Welcome to the site.
If you can run a round duct to the intake side, consider an inline exhaust fan like one of these.
http://www.amazon.ca/s/?ie=UTF8&key...vptwo=&hvqmt=b&hvdev=c&ref=pd_sl_3x5peflfl9_b


----------



## Barry (Dec 22, 2014)

There is no room to run any of those, and I'd still be replacing a fan with a fan.  I'm wondering if a squirrel cage would be quieter than a fan.


----------



## nealtw (Dec 22, 2014)

Someone could likely write a couple books with stuff I don't know about fans.
But I do know that the effects of air in a confined space can be noisy. A very quiet bathroom fan can be noisy if it is ducted with to small of a duct.
I doubt if a cage will work without a shroud as I think they work on centrifical force.
I don't think you can slow the motor, I think I would look at changing the fan it self to one that is less agressive, moving less air may lower the noise level.
Dirt on the fan blades can also increase noise.
I went looking to see what I could find and found this interesting.
http://physics.stackexchange.com/qu...-fan-blade-actually-does-the-noise-generation


----------



## Barry (Dec 23, 2014)

Thank you for your response.  It looks like I'm stuck with noise.  I am able to slow the motor with my fan controller... As the power is reduced, the speed is reduced.  Maybe it would be helpful to find a way to insulate the back of the door.  It is a metal door with 1/4" glass exposed to the outside and a thin sheet of metal on the inside.  Would any of you know of a material that could be applied to the inside that could handle the heat of a wood-burning stove?  There is a dab of silicone adhesive holding the glass at the top.  Maybe applying more silicone all across the top might help, also.

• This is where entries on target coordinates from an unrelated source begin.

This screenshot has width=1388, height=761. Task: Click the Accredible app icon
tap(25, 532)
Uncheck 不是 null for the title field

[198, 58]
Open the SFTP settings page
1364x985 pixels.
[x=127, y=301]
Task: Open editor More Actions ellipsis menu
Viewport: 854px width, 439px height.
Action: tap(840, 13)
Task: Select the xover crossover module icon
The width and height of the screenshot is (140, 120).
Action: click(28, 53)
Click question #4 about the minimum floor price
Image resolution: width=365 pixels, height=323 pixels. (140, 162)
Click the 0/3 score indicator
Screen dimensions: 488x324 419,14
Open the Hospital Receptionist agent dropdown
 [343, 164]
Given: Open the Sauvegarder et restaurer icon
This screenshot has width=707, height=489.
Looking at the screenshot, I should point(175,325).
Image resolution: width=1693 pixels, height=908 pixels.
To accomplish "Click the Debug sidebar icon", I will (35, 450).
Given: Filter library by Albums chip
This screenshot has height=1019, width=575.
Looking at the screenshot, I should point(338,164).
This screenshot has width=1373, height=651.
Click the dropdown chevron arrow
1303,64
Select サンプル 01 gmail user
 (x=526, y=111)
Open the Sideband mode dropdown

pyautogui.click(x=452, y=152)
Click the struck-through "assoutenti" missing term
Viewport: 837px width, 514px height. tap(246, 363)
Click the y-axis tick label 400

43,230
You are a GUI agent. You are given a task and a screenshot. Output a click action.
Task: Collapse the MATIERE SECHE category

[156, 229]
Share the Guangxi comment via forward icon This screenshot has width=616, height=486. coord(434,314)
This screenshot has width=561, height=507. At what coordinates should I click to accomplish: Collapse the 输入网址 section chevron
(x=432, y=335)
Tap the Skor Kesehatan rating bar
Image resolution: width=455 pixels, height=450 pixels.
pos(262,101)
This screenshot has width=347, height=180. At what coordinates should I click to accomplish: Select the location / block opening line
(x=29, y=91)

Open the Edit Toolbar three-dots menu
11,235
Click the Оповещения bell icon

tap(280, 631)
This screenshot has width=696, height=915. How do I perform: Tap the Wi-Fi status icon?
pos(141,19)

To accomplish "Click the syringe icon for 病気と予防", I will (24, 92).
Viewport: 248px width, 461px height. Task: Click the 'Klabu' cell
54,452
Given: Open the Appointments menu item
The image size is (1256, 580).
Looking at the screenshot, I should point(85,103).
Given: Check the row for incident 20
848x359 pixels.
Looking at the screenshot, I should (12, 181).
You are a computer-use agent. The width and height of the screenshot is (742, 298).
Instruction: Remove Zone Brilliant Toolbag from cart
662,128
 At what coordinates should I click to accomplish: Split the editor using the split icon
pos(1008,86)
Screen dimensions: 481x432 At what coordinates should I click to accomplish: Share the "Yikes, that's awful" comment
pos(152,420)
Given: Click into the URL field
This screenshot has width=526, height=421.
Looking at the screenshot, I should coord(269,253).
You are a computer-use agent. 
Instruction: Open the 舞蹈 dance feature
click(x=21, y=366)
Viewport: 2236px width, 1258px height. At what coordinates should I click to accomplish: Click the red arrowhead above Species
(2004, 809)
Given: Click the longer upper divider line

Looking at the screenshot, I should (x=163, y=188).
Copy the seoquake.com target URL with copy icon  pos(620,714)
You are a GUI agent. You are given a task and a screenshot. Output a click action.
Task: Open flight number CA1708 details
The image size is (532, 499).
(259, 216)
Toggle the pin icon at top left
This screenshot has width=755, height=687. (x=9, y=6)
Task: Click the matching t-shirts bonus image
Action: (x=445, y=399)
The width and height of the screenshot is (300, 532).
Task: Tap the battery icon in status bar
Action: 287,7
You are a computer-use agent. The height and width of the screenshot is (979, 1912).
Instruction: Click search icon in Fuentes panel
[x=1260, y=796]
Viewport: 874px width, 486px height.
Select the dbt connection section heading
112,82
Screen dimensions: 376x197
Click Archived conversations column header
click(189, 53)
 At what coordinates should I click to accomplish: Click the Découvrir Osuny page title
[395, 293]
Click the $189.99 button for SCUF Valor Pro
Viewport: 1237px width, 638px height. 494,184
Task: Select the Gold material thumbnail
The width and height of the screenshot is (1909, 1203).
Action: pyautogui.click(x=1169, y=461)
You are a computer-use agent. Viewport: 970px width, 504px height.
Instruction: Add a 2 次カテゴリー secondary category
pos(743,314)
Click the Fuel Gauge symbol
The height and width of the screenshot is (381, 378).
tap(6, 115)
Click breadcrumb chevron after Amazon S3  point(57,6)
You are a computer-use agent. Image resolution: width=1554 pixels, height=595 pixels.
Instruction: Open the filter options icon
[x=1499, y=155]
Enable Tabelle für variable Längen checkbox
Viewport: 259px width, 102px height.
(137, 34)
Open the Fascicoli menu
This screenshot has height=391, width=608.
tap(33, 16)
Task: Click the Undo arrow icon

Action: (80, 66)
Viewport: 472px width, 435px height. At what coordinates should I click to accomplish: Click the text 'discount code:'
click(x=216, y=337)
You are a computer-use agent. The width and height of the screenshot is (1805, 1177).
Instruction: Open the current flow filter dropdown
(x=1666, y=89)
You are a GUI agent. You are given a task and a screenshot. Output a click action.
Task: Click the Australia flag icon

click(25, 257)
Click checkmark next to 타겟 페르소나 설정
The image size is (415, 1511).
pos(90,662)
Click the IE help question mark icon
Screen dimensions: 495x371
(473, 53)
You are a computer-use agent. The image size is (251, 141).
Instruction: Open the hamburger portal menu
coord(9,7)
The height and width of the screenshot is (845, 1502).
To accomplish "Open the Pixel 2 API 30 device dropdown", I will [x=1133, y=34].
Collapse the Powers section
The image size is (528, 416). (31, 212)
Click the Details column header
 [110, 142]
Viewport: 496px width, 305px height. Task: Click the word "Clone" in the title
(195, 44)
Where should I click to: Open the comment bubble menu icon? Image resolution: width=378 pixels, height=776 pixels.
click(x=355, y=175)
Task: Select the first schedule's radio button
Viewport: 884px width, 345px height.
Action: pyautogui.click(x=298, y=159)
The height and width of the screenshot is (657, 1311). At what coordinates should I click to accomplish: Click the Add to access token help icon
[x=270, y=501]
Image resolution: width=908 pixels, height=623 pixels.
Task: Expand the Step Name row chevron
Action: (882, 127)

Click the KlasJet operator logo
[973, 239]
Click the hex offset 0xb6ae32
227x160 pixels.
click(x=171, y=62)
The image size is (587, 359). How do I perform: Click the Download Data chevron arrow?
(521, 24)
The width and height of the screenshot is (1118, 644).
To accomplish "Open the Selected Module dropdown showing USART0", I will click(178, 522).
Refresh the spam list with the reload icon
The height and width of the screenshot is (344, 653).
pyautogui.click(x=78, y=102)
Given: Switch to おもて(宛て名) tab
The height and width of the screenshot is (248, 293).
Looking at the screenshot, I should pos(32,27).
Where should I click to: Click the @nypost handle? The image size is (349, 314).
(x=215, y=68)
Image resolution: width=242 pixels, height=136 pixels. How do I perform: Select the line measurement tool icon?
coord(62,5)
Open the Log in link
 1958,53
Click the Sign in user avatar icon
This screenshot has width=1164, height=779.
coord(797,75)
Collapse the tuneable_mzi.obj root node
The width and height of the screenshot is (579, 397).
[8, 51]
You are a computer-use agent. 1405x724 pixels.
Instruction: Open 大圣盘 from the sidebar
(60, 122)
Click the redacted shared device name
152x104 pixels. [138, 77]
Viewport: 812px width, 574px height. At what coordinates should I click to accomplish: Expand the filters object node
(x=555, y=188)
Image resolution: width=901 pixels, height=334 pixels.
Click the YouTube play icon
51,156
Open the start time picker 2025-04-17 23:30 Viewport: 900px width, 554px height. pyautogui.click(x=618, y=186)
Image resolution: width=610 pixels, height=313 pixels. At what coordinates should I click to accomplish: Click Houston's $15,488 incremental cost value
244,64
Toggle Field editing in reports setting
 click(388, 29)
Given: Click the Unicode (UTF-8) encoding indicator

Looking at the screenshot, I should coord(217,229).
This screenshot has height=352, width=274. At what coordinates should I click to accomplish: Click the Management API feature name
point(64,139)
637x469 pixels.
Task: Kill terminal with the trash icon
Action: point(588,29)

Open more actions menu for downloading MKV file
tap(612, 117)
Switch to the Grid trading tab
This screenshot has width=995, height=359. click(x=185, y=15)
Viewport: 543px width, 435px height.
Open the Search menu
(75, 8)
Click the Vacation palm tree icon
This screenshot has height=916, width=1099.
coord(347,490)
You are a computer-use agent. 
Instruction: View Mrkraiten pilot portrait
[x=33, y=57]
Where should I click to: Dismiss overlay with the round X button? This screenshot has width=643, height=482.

The motors are old and showing their age, so I purchased replacements to use.  Here is the spec sheet on the new motors: http://www.electricmotorwarehouse.com/PDF/Bulletin_6029B.pdf


----------



## nealtw (Dec 23, 2014)

I'm still hoping someone will pop in with some better ideas.


----------



## inspectorD (Dec 23, 2014)

Install a remote fan in the ductwork somewhere else. We do this all the time. That way your not listening to the fan in the room with the heater. Its in the basement or attic and has an insulated cover.
We do this with wood and pellet stoves when one room gets too hot, Install some insulated ductwork and an inline fan.
Just another Idea.
Get a decent fan like this...http://www.ebay.com/itm/NEW-10-Inch...-Fan-Air-Vent-Blower-Heat-MK-10-/270987929996


----------



## Barry (Dec 24, 2014)

I actually have the SFK for these units connected to my FAU, but I seem to lose too much heat in taking it to the FAU and then distributing from there.  It might have made sense to just connect it to ductwork leading to the bedrooms when I was building my home, but I'm not going to tear it apart and run it now that the house is completed.   That would require me cutting open the drywall above the wood-burning stove and running new ductwork into the attic (I'm on a concrete slab) and wading through the deep insulation... not going to happen.  Thanks for the thought, though.  You can see the SFK option discussed in the paperwork I attached above.  I think the best solution will be finding the right insulation for the fan compartment doors.


----------



## nealtw (Dec 24, 2014)

They usually just use air between sheets of steel, find something to stop noise and can be in a hot zone may be tricky.


----------



## nealtw (Dec 24, 2014)

http://www.megasorber.com/soundproofing-products/sound-absorbers/fireproof-acoustic-material.html


----------



## slownsteady (Dec 24, 2014)

You mentioned the fans are getting old. Is it bearing noise? Have they always been noisy? Maybe just some parts need replacing.


----------



## Barry (Dec 24, 2014)

Neal, that looks interesting.  I sent an email to the manufacturer and will see if they have something that will suit my purpose.  The problem will be that this company is in Australia and I'm in California, so shipping small panels may not be cost effective.  I'll have to continue researching to see if I can find a local source.


----------



## Barry (Dec 24, 2014)

Slownsteady, as I mentioned, the motors are showing their age, so I have purchased replacements and wait for them to arrive next week.  The new ones are AO Smith's 9208F2.  I'll be using the original nylon fans.  The noise that has always bothered me was the sound of the fan blades cutting through the air at higher speeds.  I am hoping to reduce that by experimenting with tubes as cowls around the fan, along with insulation behind the doors.  I'm open to other suggestions people may have, also.


----------



## nealtw (Dec 24, 2014)

Fans cut the air and make noise when the air can't move fast enough. Here is deal on fans and how they function.
.http://www2.basf.us//PLASTICSWEB/displayanyfile?id=0901a5e180004891


----------



## Barry (Dec 24, 2014)

Thank you.  I found the information to be very helpful.


----------